Ele explica que a situação começou após uma averbação levada ao cartório por representantes ligados à chapa derrotada, liderada por Vagner Sodré. Ele afirma que o procedimento foi feito de forma unilateral, sem ordem direta do juiz, e com apresentação parcial do processo judicial.

Diante da controvérsia, o cartório não concluiu o registro das atas de eleição e posse e encaminhou o caso ao Judiciário. Sem esse registro, o Sinpol permanece sem formalização e não consegue movimentar suas contas bancárias.

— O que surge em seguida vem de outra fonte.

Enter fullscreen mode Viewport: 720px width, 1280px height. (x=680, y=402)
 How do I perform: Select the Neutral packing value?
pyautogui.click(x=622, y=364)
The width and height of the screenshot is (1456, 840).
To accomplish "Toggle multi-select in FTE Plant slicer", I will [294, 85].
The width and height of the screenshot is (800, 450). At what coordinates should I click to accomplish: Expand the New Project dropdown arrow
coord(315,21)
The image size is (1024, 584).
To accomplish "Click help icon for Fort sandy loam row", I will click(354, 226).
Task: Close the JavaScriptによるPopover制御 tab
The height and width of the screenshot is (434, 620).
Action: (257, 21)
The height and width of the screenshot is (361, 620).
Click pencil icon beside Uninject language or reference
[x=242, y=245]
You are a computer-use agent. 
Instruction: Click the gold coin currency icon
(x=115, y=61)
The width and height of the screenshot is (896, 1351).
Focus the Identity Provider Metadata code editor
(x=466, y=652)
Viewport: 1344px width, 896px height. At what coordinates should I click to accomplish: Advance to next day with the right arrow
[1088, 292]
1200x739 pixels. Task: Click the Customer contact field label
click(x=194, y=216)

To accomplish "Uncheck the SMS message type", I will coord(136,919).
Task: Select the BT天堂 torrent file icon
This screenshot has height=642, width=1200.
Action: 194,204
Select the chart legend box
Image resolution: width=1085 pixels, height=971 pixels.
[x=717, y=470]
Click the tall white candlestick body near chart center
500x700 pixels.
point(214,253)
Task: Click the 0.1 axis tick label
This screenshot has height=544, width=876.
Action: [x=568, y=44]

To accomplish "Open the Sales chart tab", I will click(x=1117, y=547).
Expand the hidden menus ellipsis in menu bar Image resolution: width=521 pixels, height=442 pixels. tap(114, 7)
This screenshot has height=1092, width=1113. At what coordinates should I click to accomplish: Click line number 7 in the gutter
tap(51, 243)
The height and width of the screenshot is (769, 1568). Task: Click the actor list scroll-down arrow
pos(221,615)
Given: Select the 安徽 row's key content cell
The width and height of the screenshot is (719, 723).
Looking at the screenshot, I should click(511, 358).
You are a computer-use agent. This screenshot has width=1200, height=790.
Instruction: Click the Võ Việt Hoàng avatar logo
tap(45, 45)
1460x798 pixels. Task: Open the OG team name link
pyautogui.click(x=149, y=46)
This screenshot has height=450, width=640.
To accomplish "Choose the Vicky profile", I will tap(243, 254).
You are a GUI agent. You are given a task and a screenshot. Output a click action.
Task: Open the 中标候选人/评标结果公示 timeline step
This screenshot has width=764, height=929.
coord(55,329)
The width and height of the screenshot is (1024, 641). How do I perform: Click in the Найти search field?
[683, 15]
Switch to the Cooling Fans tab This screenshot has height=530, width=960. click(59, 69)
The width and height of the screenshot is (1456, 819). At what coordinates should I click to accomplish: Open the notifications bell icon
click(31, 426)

A atual gestão afirma que assumiu no dia 5 de abril e iniciou os procedimentos para regularização, mas passou a depender de decisão judicial para destravar o funcionamento da entidade.

O cenário se agrava com uma ação trabalhista movida pelo ex-diretor Milton Berbeti, que cobra mais de R$ 120 mil. Segundo Ozame, o autor da ação é aliado da chapa derrotada.

No dia 28 de abril, dentro desse processo, foi solicitado o reconhecimento da revelia do Sinpol. A gestão sustenta que o próprio impedimento de regularização — causado pelo bloqueio no cartório — está sendo usado contra a entidade na Justiça.

Com as contas travadas, Ozame afirma que o impacto já atinge diretamente os filiados, incluindo aposentados e pessoas em tratamento de doenças graves que dependem do plano de saúde mantido pelo Sinpol. Ele classifica a situação como grave e afirma que há risco concreto de interrupção de atendimentos.

A diretoria informa que ingressou com mandado de segurança e outras medidas judiciais para tentar reverter o bloqueio e afirma aguardar decisão da Justiça para restabelecer o funcionamento da entidade.